What I am betting is *not* meant by the study is that half of all mental health treatment *including individual, couple, family, and group therapy* is provided by GPs. Because a depressed person might see their GP for 3-5 20-minute visits even if that GP is the primary prescriber, but they might do 8-20 or more hour-long therapy visits. Now, more info on how many people with DSM-IV diagnoses are receiving talk therapy plus meds (which all the outcome lit says is the most effective) versus just meds (cheaper but also less effective) might change my sense of that summary statement, but my first pass through it says “yeah, they’re just talking about the pill portion of treatment.”
Anyway. 100% agree that GPs need to be better trained to spot symptoms of mental illness, particularly culturally-related expressions like somatization. They also need to be trained to be alert for gender bias (seeing women’s complaints as more psychological and men’s as more physical). I would bet that, much like the stigma and distorted beliefs doctors carry around about fat people that impacts the quality of the care they give, there are also a lot of GPs with distorted beliefs about mental illness that gets in the way of assessment and diagnosis.

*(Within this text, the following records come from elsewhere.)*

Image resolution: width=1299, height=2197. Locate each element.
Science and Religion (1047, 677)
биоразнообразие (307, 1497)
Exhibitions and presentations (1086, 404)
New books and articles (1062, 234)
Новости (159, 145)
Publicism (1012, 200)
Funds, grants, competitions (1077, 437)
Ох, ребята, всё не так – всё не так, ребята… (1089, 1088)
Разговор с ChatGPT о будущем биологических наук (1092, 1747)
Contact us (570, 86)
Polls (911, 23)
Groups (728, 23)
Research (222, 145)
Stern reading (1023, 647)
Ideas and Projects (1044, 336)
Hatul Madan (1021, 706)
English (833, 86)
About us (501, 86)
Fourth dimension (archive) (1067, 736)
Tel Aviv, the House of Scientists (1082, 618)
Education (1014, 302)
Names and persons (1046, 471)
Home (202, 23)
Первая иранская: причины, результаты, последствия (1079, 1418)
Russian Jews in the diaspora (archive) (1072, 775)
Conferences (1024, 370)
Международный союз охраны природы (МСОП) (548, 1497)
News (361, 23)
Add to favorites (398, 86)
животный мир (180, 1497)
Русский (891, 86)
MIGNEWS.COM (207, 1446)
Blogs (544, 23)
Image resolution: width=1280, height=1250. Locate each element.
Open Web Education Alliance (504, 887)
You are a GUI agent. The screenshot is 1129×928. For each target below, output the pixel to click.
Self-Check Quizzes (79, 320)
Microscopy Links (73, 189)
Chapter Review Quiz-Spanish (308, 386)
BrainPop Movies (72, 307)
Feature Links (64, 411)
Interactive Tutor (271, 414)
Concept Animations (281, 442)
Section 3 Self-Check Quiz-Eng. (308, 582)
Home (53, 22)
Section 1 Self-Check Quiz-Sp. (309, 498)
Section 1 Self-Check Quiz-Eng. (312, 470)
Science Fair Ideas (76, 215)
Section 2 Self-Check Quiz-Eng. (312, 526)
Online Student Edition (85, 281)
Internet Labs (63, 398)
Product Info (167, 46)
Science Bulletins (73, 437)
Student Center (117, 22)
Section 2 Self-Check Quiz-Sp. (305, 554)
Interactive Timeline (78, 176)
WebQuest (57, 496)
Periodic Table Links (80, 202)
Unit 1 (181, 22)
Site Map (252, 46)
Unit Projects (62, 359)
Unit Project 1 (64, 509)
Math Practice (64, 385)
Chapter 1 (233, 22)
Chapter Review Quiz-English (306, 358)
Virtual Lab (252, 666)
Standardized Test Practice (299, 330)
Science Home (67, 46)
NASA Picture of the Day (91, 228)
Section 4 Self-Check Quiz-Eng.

And then they need to be at least passing familiar with the current research on treatment – for example, the evidence that shows that couple and family modalities are extremely effective with “individual” diagnoses like substance abuse, mood disorders, childhood disorders, etc., so they can make appropriate referrals. There is a tendency, exacerbated by managed care, to shove everyone toward CBT and group modalities because they’re fast and cheap, and because providers aren’t aware of new evidence based treatments (Dialectical Behavioral Therapy, Emotionally Focused Therapy, Multi-Systemic Therapy, etc.)
I sometimes play private mental “games” with doctors. Will this doctor who is prescribing me antibiotics for my sinus infection mention that it will interfere with the effectiveness of my Pill? Will that doctor to whom I’ve described insomnia, fatigue, and low energy ask me questions intended to clarify if my symptoms might be depression? Will another doctor give me clear action steps for follow-up so I know what to do if my condition improves or gets worse? Will yet another mention “diet and exercise” to me because I’m fat without asking me what my food intake is like and how much physical activity I do? Will this one clarify whether my response of being “sexually active” means with men, women, or both?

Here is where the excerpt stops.